Se mantivermos o foco da análise sobre os regimes próprios (RPPS) dos estados e municípios, veremos que seus deficits previdenciários consolidados dispararam na direção de R$ 111 bilhões, ou 1,5% do PIB, até 2019, marca três vezes superior à atingida em 2011, quando medida em percentagem do PIB, em face de reajustes salariais e contratações ocorridas no passado, além de razões demográficas, e em que pese o enorme esforço (porém insuficiente) de reforma que vem sendo levado a efeito desde o final dos anos 1990.
Em decorrência disso, a “perna fraca”, ou os investimentos consolidados desses mesmos entes, desabaram do pico de 1,9% do PIB em 2010 para a marca de 1% do PIB em 2019 (cerca de R$ 74 bilhões), um pouco mais da metade daquele outro valor em termos de percentagem do PIB. Aqui, o ponto central a considerar é a perspectiva concreta que temos hoje de assistir a algo inimaginável para muitos, de que vários entes tenham seus espaços para investir completamente zerados em poucos anos à frente, a continuarem as tendências atuais de maiores deficits previdenciários mesmo considerando reformas importantes, porém de efeito aquém do ideal. O que implica a necessidade de um esforço adicional de mudança de elevada monta.
Na coluna do dia 20 mostrei que os deficits dos RPPS são bem maiores do que os do RGPS (regime geral), quando medidos corretamente, por aqueles terem nascido como mera extensão do regime de pessoal ativo ou como um prêmio para a inatividade, só começando a ganhar forma real de regime previdenciário cada vez mais próximo do RGPS a partir da Emenda 20/98, inclusive pelo início da capitalização como veículo importante do custeio dos benefícios. Falei também da segregação gradativa e “inteligente” (ou seja, que minimize o “custo de transição” ) de massas de servidores em dois grupos, um de repartição simples e o outro de capitalização, com redirecionamento gradual do primeiro para o segundo, quando o deficit previdenciário já está suficientemente elevado, por falta de ação eficaz prévia. Outras medidas adotadas foram as primeiras iniciativas de aportes de ativos aos fundos de previdência e a aprovação de contribuições patronais suplementares para ajudar no pagamento da conta, sem falar na exigência de um “certificado de regularidade” (CRP) que comprove que o ente está no caminho certo, sob a dura pena de se suspenderem as transferências voluntárias da União para o ente em falta.

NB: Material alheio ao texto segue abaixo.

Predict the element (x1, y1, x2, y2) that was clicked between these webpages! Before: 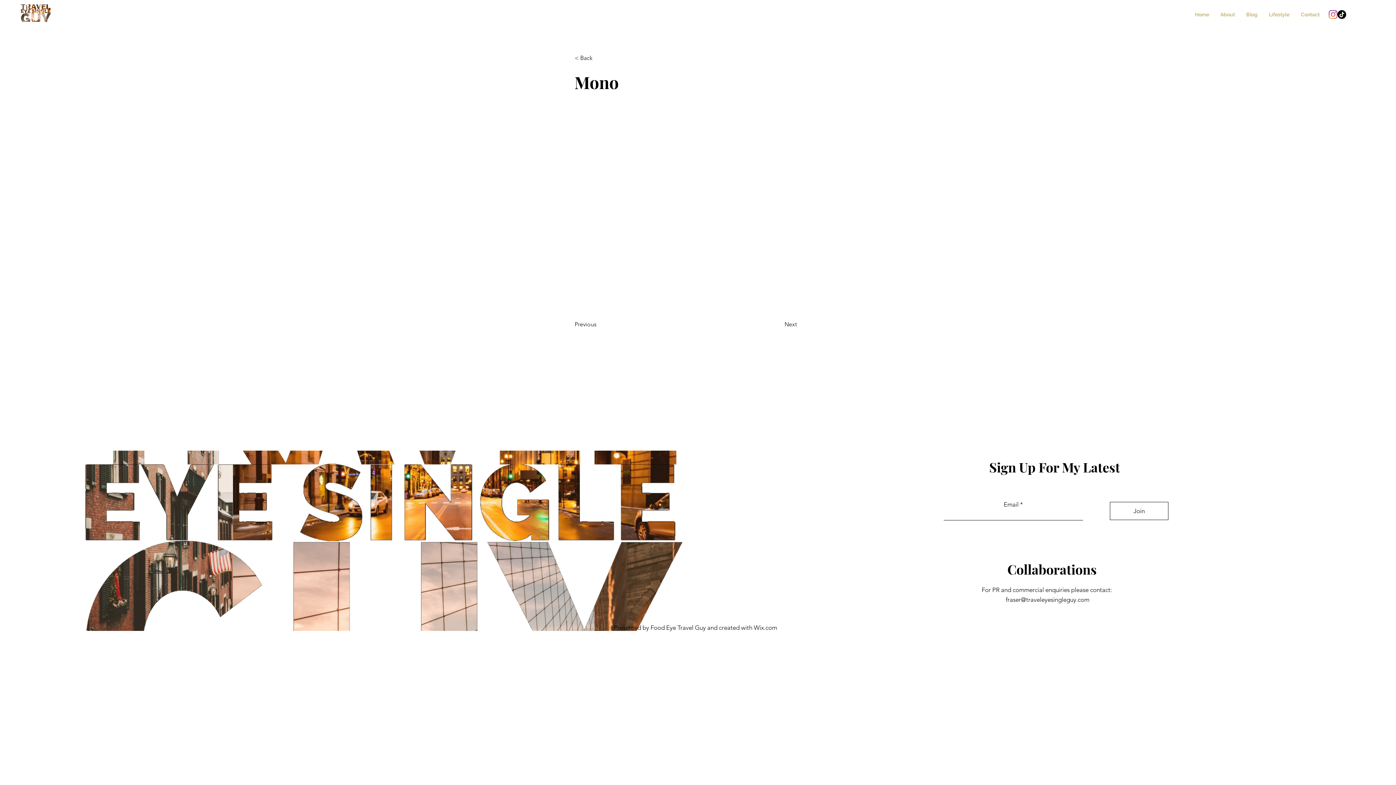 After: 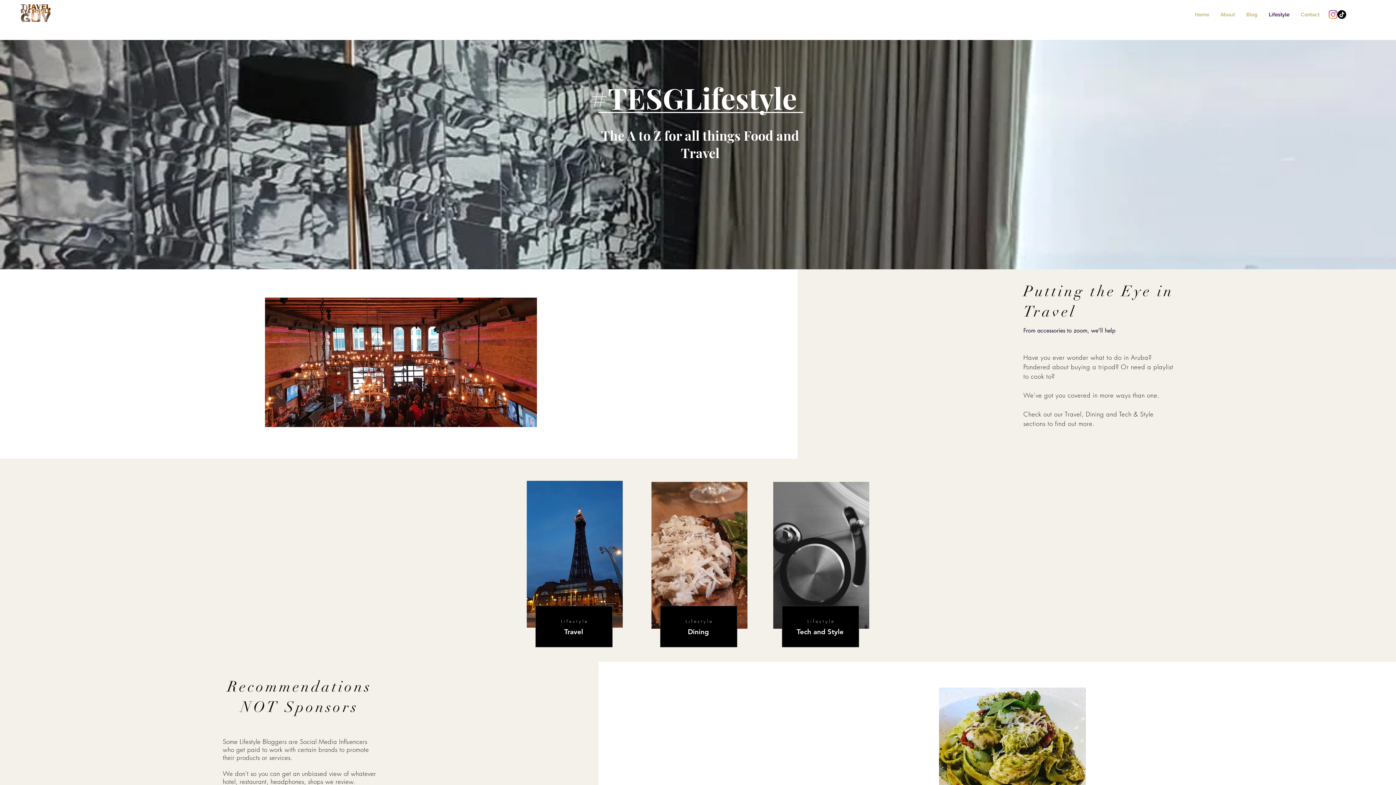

Quanto ao equacionamento definitivo, a Emenda 103/19, última reforma previdenciária de peso aprovada entre nós, poderia ser uma peça decisiva. Ainda que bastante relevante, sua aplicação não se estendeu automaticamente aos entes subnacionais, a não ser, basicamente, o aumento da contribuição mínima dos servidores de 11% para 14%. Tudo o mais por ela introduzido terá de ser aprovado nas assembleias de cada ente, incluindo a possibilidade de os segurados participarem do rateio do pagamento da alíquota patronal suplementar. Outros pontos importantes foram a obrigatoriedade de implementar a previdência complementar, que nasceu lá atrás no bojo da Emenda 20/98, tendo como referência o teto do RGPS, mas até há pouco quase nada se havia feito ao amparo dela, o que agora terá de ser concluído até o final de 2021, prazo que também valerá para aprovar o CRP e um plano de equacionamento para valer.
Sendo assim, e para a maioria dos senhores governadores e prefeitos, mãos à obra para darmos um passo decisivo na direção de evitar a catástrofe da zeragem dos investimentos em seus orçamentos.